En fin. Cerré mi libro, me recargué en la ventanilla y me puse a filosofar. No sobre él, que ya me había dado todo el contenido para escribir tres ensayos, sino sobre la belleza de la diversidad. Pensé en lo hermoso que es cuando alguien, hombre o mujer, puede abrazar su manera de ser con toda la confianza del mundo: si eres varonil, bien por ti; si eres delicado, también; si eres drag, aplausos dobles. Lo importante es que uno se sepa querer como es, sin forzar poses ni arrastrar trauma, ceja bien depilada y el novio fotógrafo de la mano, ¿por qué no? Y, por supuesto, no pienso que sea gay solo porque le gustan las chick flicks, se depila las cejas y mueve la mano como si diera clase de flamenco en Sevilla. No, todavía no tengo prejuicios tan elevados. Los míos son bajitos, discretos, con sandalias hippies y buen humor, pero vamos a lo importante: ¿en qué momento exacto empezó a considerarse atractivo que el hombre tuviera las cejas mejor definidas que las de su novia? ¿En qué año se volvió sexy que su lado del baño pareciera un stand de Sephora, con más cremas, tónicos y sueros que el mío? ¿En qué capítulo del apocalipsis alguien dijo que era varonil ordenar una ensaladita con vinagre balsámico, dos aceitunas negras y limonada con poco jarabe, mientras una se estaba imaginando su filete término medio, papas a la francesa y una buena botella de Chianti?

Les comento que alguna vez leí en un librito, de cuyo nombre no puedo acordarme, pero que sin duda tenía letras y página, que, desde un punto de vista biológico animal, las mujeres nos sentimos naturalmente atraídas por los machos fuertes, anchos de hombros y de voz cavernosa. Es puro instinto, amigas: nos hace tilín el brazo que parece muralla, el cuerpo de espantapájaros no tanto. Pero ojo, amigos delgados, finitos, suaves y delicadamente hidratados: esto es solo instinto, no sentencia; es animal, hemos evolucionado. Luego viene el intelecto y dice “hola, soy el criterio”, y con eso nos conquista el de gafas, poesía y análisis profundo del existencialismo en una terraza con vermut.

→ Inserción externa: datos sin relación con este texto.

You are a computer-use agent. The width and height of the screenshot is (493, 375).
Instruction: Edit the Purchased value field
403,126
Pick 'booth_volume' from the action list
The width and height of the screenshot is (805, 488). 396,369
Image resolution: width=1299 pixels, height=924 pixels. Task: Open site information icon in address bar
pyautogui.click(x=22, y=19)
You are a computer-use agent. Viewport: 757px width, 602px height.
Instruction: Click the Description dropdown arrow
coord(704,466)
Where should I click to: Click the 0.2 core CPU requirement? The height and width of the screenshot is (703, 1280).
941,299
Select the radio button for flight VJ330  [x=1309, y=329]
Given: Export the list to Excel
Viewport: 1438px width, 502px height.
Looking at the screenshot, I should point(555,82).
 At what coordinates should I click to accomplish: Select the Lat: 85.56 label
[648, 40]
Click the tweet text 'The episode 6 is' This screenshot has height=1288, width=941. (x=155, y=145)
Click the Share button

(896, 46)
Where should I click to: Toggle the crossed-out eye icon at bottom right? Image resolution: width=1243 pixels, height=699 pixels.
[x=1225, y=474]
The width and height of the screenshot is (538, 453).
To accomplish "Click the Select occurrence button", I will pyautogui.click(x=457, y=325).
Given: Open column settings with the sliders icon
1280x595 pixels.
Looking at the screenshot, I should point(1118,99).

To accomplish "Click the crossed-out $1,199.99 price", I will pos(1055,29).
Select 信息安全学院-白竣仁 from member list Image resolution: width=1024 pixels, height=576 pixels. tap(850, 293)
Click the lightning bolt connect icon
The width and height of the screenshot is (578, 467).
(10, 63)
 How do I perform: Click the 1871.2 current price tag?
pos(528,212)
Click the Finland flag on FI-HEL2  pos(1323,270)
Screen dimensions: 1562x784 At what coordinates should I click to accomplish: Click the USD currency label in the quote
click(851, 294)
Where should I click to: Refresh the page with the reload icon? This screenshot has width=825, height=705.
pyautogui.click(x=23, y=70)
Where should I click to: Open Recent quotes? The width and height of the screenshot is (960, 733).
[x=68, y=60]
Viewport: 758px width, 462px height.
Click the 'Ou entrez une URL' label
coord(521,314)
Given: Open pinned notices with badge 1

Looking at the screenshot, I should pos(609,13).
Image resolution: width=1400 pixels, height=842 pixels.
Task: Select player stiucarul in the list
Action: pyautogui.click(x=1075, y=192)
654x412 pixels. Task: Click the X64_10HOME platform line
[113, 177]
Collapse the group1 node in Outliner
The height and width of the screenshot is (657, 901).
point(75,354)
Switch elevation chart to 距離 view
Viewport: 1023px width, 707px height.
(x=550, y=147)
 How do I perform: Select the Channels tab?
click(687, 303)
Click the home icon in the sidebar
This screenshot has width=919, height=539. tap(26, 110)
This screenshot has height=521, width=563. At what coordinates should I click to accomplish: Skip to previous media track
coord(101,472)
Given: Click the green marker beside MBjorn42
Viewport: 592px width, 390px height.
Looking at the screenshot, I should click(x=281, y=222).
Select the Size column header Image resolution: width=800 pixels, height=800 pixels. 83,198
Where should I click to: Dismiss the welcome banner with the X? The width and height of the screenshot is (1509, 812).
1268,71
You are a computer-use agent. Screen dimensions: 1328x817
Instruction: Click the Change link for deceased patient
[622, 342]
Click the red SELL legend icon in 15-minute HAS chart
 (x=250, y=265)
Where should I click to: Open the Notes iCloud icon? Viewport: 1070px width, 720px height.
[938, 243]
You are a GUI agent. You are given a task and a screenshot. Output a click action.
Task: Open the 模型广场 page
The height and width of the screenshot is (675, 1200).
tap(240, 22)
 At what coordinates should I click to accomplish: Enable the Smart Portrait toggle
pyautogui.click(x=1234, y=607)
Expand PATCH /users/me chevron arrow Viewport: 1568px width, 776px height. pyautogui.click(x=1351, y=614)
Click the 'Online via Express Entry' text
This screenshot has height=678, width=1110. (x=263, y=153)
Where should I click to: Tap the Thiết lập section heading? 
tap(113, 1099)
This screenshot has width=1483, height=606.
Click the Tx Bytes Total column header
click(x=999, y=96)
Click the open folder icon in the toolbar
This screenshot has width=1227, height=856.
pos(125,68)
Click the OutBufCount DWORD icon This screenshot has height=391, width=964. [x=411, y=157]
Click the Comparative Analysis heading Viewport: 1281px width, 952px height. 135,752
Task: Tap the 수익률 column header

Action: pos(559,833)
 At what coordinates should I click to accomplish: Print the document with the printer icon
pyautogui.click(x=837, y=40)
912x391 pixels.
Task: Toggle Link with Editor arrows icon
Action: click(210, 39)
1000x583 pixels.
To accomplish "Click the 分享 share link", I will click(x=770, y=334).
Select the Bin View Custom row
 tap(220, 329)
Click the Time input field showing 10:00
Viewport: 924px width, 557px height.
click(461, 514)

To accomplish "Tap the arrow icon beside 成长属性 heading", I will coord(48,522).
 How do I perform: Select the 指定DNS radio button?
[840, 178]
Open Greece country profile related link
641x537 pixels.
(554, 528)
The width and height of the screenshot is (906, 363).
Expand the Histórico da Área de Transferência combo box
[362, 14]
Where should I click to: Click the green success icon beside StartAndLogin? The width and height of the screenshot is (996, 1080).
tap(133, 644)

Ahora, eso sí: personalmente, me cuesta que me atraiga un hombre que parece recién salido de una editorial de moda femenina. Me pierdo cuando hay tanto brillo, tanto gloss y tanta postura ¿Dónde quedaron esas feromonas crudas, esas axilas que huelen a leña y a responsabilidad emocional? Pensé en Santi, en el ex de las Primaveras Extraviadas, estos son hombres: altos, fornidos, ¡uy! Esos pectorales con Primaveras Extraviadas. Amigos, consejo con cariño: no disfracen su esencia con colonia de diseñador ni posturas de catálogo. Dejen que la barba de dos días haga su magia, que la voz no se module como locutor de audiolibro de meditación y que el cuerpo se mantenga sano, sí, pero no tan pulido como mármol romano, como escultura de Migel Ángel. Eso ya es demasiado museo y poca cama.

La masculinidad, para mí, es ese equilibrio glorioso entre lo natural y el cuidado. Es la camiseta sencilla, el olor a piel con un dejo de loción y la seguridad de saber que su función no es deslumbrar, sino proteger, contener, levantarte en brazos, que Martha Steweart seas tú. Nosotras, las delicadas, bien perfumadas y perfectamente cejilizadas, que no nos quiten el trono:  porque el manicure francés no se hace solo, señores, los pilates no se se levantan en vano y caminar en tacones es un arte. 

Besos y estrellas,

Esta amiga suya, hembra fina y delicada, que ahora no tiene manicure francés porque hacérselo en Madrid era muy caro.